• **Activity**: Repeat precisely the span of lines below that opens with the line containing "The width and height of the screenshot is (2000, 893)." and closes with the line containing "1978x882 pixels.", both included.

── Records provided

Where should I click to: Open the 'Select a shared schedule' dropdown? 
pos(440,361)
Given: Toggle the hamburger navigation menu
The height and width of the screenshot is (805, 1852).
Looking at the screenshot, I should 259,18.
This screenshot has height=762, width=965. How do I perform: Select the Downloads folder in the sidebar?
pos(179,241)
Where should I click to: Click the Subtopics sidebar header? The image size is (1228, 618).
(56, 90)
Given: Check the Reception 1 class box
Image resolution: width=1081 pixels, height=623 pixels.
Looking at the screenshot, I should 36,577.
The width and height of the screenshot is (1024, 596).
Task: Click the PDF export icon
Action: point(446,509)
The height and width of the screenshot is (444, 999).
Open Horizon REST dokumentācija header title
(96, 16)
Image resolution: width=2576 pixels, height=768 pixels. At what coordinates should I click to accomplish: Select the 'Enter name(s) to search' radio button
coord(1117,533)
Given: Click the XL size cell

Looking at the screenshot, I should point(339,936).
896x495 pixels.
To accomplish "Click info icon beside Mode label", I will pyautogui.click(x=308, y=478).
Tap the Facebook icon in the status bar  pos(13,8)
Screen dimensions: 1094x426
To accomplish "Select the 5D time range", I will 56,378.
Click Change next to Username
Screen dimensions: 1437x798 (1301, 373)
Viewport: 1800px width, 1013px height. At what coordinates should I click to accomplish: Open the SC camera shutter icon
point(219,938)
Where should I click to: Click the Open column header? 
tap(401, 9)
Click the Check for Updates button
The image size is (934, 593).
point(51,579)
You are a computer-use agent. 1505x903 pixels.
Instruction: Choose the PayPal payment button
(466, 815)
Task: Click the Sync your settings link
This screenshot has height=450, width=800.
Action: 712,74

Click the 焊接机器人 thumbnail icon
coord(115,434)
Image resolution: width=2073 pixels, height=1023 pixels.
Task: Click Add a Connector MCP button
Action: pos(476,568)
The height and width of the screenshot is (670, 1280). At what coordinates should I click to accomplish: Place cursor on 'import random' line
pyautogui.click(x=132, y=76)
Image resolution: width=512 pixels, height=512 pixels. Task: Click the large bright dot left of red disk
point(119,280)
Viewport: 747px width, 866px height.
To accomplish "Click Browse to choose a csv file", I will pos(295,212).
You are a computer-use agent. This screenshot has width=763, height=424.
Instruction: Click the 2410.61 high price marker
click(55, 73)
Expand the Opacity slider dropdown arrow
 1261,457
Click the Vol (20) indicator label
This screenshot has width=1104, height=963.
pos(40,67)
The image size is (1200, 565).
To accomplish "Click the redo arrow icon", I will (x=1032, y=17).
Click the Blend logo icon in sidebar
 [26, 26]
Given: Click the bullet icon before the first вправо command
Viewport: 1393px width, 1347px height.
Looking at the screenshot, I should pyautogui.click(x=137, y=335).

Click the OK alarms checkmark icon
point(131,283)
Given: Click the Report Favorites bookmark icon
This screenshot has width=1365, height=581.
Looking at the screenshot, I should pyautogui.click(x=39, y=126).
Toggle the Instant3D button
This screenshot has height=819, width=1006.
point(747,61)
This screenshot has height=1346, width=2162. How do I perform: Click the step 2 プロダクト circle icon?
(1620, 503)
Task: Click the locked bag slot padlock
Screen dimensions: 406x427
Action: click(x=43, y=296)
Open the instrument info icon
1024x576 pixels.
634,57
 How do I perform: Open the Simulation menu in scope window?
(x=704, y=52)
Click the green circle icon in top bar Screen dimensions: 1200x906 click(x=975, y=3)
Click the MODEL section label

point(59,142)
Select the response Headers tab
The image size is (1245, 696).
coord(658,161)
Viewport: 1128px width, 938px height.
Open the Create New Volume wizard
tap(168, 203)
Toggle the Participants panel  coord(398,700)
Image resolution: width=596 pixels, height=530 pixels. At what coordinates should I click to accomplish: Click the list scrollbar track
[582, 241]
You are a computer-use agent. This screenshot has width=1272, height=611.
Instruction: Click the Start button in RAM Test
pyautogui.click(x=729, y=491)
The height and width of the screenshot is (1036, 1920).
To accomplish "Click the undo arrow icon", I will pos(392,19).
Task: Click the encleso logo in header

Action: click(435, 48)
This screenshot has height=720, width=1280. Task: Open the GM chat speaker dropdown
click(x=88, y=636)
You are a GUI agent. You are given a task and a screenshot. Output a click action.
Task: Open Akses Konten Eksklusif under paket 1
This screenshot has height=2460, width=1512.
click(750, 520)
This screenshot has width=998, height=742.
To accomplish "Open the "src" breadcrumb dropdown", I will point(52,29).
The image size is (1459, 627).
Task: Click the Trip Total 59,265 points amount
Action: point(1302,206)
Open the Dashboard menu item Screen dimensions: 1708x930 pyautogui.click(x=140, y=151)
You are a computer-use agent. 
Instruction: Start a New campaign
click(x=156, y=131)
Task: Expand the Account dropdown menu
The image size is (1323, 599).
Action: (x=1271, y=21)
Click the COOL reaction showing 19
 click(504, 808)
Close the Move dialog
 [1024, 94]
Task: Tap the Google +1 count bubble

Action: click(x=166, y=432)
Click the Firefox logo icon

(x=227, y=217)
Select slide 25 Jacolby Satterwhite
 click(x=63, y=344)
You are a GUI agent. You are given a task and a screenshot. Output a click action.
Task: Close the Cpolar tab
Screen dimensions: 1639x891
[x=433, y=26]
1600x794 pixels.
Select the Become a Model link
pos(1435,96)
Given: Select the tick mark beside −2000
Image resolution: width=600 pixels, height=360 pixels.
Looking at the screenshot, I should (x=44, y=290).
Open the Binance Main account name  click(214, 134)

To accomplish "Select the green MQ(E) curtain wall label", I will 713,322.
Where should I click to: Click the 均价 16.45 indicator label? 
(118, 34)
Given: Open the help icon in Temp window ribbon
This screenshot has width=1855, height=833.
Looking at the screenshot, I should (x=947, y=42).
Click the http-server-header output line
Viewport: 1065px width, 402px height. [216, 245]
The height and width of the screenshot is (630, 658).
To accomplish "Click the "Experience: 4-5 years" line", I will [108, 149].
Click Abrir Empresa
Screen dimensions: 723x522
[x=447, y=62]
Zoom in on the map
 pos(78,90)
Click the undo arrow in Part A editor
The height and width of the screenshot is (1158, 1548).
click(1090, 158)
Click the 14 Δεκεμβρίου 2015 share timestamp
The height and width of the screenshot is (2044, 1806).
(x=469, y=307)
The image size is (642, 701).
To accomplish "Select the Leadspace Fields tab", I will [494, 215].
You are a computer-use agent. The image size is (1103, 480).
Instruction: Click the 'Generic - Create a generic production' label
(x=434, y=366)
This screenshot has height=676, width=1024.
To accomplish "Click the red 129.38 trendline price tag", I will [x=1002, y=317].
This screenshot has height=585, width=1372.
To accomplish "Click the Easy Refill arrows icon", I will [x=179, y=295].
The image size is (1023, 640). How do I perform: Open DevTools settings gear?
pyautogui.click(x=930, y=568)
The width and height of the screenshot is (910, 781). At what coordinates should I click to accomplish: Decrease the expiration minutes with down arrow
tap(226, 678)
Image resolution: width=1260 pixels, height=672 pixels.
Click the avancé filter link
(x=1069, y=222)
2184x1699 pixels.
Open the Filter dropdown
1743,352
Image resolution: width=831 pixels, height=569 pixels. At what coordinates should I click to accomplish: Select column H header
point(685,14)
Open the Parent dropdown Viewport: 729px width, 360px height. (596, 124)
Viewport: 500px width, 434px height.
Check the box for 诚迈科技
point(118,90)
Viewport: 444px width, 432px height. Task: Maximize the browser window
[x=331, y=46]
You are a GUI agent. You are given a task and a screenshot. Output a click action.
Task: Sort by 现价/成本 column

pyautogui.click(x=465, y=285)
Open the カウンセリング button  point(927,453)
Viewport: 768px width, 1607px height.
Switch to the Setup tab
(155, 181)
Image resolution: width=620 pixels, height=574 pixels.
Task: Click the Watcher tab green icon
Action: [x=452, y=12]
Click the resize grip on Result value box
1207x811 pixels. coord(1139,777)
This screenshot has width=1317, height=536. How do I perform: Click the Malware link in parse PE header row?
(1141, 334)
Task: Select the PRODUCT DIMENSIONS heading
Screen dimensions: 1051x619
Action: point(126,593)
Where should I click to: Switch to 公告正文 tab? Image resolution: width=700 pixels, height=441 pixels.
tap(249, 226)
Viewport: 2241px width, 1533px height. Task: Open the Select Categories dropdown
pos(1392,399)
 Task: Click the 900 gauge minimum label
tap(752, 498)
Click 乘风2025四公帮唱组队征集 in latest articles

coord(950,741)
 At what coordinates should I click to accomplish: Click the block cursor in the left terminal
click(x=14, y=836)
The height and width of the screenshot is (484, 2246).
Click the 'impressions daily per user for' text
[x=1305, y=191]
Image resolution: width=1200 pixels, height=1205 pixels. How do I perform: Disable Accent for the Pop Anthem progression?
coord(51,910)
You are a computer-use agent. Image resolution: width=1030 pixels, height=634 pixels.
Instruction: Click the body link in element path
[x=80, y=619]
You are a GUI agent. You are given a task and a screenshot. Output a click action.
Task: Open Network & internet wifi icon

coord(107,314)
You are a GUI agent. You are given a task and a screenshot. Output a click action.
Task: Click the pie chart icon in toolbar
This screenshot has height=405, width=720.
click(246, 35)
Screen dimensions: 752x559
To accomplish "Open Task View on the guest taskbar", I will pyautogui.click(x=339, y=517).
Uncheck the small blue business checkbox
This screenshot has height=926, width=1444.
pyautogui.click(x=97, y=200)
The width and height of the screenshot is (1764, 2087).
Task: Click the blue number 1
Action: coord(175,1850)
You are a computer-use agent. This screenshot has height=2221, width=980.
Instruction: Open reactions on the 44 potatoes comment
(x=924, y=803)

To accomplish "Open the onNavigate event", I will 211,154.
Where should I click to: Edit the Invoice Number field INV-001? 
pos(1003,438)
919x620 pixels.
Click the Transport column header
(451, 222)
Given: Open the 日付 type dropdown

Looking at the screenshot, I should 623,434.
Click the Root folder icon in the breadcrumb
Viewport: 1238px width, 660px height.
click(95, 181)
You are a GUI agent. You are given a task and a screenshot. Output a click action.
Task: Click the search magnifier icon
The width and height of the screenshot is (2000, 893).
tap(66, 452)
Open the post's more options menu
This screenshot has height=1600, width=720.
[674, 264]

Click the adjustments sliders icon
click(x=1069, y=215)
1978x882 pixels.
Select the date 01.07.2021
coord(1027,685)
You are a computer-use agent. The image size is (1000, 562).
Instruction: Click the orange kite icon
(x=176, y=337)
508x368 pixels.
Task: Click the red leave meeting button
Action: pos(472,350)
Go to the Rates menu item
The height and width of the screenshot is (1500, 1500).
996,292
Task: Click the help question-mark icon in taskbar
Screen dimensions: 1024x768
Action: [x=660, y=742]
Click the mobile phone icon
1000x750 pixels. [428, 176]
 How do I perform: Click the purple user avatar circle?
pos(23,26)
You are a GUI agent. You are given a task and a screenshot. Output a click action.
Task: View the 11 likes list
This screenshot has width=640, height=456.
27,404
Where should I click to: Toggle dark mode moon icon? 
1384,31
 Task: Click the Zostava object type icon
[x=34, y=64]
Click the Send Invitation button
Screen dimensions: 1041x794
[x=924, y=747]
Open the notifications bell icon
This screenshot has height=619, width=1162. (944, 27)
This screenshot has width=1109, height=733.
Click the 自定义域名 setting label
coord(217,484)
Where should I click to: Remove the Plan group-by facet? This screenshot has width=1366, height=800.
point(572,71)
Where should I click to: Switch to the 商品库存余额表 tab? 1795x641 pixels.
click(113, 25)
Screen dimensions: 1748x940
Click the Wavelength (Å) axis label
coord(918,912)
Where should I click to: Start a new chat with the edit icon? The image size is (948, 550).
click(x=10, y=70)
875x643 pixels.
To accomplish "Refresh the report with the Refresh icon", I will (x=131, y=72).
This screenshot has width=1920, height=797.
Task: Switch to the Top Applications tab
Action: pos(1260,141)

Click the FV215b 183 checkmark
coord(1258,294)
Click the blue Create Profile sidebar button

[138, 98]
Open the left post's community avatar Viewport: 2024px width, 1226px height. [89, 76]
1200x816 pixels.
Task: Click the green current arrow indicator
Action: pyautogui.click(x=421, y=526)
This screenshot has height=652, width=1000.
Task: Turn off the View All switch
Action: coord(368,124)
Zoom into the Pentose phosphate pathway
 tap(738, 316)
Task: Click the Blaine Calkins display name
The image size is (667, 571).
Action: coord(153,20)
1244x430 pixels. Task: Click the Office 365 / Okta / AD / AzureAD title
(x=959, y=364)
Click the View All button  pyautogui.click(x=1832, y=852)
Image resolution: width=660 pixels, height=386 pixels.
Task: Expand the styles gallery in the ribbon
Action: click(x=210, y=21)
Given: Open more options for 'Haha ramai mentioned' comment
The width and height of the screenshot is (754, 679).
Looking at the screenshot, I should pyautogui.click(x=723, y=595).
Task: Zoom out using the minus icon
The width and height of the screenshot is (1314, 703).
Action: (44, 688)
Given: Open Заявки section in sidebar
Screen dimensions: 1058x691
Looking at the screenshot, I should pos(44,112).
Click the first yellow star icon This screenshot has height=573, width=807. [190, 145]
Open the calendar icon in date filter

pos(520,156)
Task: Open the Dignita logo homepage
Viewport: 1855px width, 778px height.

────

• **Written answer**:
The width and height of the screenshot is (2000, 893).
tap(66, 452)
Open the post's more options menu
This screenshot has height=1600, width=720.
[674, 264]

Click the adjustments sliders icon
click(x=1069, y=215)
1978x882 pixels.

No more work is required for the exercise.